TASK DETAILS:
Extract from the entries below, exactly as given, only the lines from the line containing "Open the more options menu on Binance post" to the line containing "Task: Open the Определите", both lines included.

** Opening SUPPLIED RECORDS block **

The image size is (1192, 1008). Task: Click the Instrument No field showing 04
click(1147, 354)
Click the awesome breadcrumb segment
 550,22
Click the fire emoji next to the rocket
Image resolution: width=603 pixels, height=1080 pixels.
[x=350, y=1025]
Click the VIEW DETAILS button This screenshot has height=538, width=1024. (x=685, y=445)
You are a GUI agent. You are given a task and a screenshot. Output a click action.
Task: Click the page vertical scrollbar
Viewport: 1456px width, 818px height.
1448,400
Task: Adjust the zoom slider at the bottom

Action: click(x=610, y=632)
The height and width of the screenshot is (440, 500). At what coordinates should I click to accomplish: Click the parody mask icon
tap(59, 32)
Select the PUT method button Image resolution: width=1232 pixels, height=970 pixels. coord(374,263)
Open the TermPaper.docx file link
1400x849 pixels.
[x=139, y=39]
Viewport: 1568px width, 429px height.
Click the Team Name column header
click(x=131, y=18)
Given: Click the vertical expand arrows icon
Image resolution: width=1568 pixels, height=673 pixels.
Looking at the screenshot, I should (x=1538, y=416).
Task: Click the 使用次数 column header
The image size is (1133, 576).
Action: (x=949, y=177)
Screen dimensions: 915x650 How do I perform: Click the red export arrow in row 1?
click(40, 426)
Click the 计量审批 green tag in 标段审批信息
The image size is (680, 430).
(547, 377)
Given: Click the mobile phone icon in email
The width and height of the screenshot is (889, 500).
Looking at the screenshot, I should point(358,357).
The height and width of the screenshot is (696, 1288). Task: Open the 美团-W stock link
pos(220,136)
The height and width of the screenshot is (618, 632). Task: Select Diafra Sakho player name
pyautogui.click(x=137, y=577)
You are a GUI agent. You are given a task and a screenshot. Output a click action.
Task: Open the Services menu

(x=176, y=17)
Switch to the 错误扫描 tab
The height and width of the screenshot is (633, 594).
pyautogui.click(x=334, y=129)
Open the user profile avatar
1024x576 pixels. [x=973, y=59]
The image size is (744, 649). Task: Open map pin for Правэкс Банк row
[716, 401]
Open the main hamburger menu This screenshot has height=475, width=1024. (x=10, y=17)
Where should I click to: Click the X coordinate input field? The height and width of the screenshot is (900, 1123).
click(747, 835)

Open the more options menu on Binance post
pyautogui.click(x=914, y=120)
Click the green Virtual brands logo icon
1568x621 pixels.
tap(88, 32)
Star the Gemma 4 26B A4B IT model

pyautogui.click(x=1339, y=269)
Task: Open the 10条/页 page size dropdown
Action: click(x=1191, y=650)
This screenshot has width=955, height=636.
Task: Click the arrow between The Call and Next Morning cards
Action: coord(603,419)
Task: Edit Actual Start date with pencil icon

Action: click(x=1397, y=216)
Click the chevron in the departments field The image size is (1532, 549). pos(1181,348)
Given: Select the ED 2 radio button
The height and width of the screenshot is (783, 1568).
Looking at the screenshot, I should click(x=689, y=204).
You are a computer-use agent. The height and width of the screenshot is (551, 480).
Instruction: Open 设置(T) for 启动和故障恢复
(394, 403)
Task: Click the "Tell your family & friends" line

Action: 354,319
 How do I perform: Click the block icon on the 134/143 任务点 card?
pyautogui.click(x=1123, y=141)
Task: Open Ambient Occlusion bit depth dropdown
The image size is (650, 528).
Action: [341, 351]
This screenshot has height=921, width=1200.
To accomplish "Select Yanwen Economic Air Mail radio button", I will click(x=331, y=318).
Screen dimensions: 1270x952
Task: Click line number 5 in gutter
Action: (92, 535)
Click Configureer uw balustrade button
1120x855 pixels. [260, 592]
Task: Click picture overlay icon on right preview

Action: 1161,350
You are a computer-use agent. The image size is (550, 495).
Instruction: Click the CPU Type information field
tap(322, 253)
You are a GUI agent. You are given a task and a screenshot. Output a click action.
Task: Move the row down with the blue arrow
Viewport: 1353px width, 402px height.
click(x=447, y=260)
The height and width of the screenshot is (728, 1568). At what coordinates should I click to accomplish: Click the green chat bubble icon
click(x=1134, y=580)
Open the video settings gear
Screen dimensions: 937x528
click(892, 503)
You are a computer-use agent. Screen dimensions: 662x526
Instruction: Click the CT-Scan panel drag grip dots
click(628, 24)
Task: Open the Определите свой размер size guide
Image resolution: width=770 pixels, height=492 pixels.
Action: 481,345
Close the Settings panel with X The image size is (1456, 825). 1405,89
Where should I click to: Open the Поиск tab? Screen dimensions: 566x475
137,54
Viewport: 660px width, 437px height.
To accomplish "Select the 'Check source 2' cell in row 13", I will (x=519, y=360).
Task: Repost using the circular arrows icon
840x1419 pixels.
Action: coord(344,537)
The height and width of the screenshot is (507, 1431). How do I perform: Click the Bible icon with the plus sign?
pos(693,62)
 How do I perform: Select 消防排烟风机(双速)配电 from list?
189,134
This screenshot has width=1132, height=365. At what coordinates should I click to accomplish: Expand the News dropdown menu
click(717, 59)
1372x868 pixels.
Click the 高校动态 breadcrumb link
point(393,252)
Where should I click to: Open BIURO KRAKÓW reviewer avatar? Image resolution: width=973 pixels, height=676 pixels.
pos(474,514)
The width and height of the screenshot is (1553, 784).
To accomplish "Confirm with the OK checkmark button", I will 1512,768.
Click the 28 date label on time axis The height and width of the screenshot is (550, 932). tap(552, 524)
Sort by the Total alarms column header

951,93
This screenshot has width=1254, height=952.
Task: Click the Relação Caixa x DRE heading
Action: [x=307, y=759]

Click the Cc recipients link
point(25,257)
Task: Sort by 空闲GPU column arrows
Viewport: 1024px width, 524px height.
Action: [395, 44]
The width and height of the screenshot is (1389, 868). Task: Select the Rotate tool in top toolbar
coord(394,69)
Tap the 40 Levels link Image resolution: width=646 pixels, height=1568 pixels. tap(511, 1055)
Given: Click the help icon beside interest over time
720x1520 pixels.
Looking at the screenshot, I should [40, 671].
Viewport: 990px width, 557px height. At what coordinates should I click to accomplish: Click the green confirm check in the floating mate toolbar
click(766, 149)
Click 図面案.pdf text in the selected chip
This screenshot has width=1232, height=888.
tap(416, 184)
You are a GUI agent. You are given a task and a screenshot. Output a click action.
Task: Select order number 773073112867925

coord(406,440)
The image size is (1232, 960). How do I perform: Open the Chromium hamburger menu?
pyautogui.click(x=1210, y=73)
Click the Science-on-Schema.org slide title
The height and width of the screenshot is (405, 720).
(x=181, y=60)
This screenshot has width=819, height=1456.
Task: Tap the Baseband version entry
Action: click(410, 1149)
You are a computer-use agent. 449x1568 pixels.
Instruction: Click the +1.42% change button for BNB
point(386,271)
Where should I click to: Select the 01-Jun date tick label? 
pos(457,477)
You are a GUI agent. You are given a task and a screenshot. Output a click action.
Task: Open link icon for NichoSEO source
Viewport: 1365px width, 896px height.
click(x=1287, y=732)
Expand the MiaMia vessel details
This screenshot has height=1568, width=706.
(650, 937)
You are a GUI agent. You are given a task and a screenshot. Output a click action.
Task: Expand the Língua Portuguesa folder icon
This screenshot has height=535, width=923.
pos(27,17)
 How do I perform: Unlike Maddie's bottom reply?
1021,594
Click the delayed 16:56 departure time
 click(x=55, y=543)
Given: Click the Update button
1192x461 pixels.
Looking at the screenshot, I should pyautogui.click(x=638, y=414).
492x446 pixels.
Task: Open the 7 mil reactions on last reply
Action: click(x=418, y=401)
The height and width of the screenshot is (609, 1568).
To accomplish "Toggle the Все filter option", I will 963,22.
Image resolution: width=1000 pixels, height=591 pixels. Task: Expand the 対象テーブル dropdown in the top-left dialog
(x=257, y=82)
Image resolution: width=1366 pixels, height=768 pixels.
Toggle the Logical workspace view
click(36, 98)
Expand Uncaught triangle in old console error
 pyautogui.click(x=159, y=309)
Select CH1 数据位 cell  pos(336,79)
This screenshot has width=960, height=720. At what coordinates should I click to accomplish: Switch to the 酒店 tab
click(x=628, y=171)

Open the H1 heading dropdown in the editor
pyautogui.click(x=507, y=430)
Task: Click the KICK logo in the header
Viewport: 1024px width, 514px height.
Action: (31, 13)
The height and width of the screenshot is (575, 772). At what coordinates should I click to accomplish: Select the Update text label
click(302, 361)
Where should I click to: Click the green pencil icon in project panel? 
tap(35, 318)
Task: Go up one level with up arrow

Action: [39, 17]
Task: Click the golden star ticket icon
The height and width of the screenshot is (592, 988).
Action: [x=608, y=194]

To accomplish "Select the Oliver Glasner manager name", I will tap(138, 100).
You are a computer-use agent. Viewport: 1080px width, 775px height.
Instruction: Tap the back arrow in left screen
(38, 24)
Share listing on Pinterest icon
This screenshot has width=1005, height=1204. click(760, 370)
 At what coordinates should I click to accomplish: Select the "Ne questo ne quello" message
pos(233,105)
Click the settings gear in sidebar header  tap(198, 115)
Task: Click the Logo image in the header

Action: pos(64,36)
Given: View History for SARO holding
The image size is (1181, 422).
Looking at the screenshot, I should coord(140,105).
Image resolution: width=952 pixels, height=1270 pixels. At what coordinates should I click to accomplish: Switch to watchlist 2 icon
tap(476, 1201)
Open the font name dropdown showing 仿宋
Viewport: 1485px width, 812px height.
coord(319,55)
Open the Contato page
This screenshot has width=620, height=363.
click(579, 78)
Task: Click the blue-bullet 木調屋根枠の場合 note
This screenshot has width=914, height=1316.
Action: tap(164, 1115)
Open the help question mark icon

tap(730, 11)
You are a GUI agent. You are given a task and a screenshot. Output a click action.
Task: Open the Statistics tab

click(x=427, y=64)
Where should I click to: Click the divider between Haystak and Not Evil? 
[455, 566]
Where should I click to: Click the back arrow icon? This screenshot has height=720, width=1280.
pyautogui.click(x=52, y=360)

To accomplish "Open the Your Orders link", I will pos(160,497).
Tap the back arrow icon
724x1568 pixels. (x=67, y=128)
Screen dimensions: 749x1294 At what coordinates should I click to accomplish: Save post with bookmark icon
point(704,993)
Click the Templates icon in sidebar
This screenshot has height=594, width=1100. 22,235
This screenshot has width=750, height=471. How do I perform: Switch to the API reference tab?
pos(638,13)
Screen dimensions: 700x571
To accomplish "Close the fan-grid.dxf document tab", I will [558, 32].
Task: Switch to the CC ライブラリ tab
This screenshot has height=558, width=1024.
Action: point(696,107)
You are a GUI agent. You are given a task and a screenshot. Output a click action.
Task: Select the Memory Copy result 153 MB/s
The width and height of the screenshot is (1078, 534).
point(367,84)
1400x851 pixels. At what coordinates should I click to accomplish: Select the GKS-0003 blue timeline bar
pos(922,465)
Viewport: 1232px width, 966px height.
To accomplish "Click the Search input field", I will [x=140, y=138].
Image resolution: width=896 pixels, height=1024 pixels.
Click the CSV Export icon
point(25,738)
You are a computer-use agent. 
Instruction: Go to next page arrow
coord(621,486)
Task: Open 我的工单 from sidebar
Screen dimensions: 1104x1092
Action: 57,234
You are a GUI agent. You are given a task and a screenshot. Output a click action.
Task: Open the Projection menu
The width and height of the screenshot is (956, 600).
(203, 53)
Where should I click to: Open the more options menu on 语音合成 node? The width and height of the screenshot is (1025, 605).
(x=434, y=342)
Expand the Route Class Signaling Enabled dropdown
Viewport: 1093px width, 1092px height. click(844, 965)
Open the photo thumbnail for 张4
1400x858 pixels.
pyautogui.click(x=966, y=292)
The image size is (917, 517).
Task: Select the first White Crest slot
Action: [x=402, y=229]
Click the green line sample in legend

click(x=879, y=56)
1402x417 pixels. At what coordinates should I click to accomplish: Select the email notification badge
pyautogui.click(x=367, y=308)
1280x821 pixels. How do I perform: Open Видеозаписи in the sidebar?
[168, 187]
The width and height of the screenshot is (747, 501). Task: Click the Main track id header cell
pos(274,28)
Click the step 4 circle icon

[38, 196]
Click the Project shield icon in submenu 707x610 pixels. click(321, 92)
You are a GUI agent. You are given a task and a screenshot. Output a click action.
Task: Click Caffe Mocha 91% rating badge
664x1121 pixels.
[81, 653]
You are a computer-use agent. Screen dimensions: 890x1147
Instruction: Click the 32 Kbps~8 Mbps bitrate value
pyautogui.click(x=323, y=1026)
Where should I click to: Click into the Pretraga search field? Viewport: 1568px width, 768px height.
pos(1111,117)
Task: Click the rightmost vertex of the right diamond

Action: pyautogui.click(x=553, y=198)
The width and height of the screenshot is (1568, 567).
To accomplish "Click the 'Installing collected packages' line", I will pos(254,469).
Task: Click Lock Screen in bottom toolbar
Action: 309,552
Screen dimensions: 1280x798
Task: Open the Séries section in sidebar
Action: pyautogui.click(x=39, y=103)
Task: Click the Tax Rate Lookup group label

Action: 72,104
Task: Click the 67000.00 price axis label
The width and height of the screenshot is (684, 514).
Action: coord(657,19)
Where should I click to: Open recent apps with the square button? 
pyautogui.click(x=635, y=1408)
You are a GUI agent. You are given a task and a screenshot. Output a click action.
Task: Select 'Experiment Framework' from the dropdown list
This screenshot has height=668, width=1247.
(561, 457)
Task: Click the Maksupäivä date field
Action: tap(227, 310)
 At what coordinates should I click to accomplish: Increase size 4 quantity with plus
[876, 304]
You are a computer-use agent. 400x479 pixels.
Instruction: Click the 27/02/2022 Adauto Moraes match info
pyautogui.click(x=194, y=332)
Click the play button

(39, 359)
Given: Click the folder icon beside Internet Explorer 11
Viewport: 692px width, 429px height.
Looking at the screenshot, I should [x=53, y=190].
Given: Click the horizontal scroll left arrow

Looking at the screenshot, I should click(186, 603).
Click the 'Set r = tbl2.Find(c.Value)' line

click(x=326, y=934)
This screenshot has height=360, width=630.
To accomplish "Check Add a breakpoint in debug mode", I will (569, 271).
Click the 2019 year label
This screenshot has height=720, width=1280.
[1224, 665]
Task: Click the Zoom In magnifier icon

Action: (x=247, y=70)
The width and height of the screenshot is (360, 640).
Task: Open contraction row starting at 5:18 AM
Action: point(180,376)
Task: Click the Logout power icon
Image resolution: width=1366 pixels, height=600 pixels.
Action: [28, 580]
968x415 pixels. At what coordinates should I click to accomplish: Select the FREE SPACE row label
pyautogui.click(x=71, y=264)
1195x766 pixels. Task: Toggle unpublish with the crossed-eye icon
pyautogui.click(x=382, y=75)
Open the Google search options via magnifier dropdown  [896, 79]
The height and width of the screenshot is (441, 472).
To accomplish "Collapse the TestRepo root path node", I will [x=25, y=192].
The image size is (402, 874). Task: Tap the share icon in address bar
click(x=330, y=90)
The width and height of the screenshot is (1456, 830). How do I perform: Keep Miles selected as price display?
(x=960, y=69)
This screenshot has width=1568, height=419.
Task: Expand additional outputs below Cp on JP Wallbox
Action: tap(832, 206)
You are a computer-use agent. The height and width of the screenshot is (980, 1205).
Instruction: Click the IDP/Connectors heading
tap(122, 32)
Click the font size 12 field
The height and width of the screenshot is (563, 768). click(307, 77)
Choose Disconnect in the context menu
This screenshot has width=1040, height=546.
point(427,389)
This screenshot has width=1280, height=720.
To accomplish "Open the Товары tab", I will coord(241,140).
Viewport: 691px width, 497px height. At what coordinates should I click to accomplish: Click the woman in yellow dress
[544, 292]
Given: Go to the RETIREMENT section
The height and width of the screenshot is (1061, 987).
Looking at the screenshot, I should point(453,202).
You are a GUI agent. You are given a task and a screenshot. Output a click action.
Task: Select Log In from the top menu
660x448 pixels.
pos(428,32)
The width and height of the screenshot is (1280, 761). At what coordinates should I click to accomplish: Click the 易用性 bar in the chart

** Closing SUPPLIED RECORDS block **

YOUR SOLUTION:
Open the more options menu on Binance post
pyautogui.click(x=914, y=120)
Click the green Virtual brands logo icon
1568x621 pixels.
tap(88, 32)
Star the Gemma 4 26B A4B IT model

pyautogui.click(x=1339, y=269)
Task: Open the 10条/页 page size dropdown
Action: click(x=1191, y=650)
This screenshot has width=955, height=636.
Task: Click the arrow between The Call and Next Morning cards
Action: coord(603,419)
Task: Edit Actual Start date with pencil icon

Action: click(x=1397, y=216)
Click the chevron in the departments field The image size is (1532, 549). pos(1181,348)
Given: Select the ED 2 radio button
The height and width of the screenshot is (783, 1568).
Looking at the screenshot, I should click(x=689, y=204).
You are a computer-use agent. The height and width of the screenshot is (551, 480).
Instruction: Open 设置(T) for 启动和故障恢复
(394, 403)
Task: Click the "Tell your family & friends" line

Action: 354,319
 How do I perform: Click the block icon on the 134/143 任务点 card?
pyautogui.click(x=1123, y=141)
Task: Open Ambient Occlusion bit depth dropdown
The image size is (650, 528).
Action: [341, 351]
This screenshot has height=921, width=1200.
To accomplish "Select Yanwen Economic Air Mail radio button", I will click(x=331, y=318).
Screen dimensions: 1270x952
Task: Click line number 5 in gutter
Action: (92, 535)
Click Configureer uw balustrade button
1120x855 pixels. [260, 592]
Task: Click picture overlay icon on right preview

Action: 1161,350
You are a computer-use agent. The image size is (550, 495).
Instruction: Click the CPU Type information field
tap(322, 253)
You are a GUI agent. You are given a task and a screenshot. Output a click action.
Task: Move the row down with the blue arrow
Viewport: 1353px width, 402px height.
click(x=447, y=260)
The height and width of the screenshot is (728, 1568). At what coordinates should I click to accomplish: Click the green chat bubble icon
click(x=1134, y=580)
Open the video settings gear
Screen dimensions: 937x528
click(892, 503)
You are a computer-use agent. Screen dimensions: 662x526
Instruction: Click the CT-Scan panel drag grip dots
click(628, 24)
Task: Open the Определите свой размер size guide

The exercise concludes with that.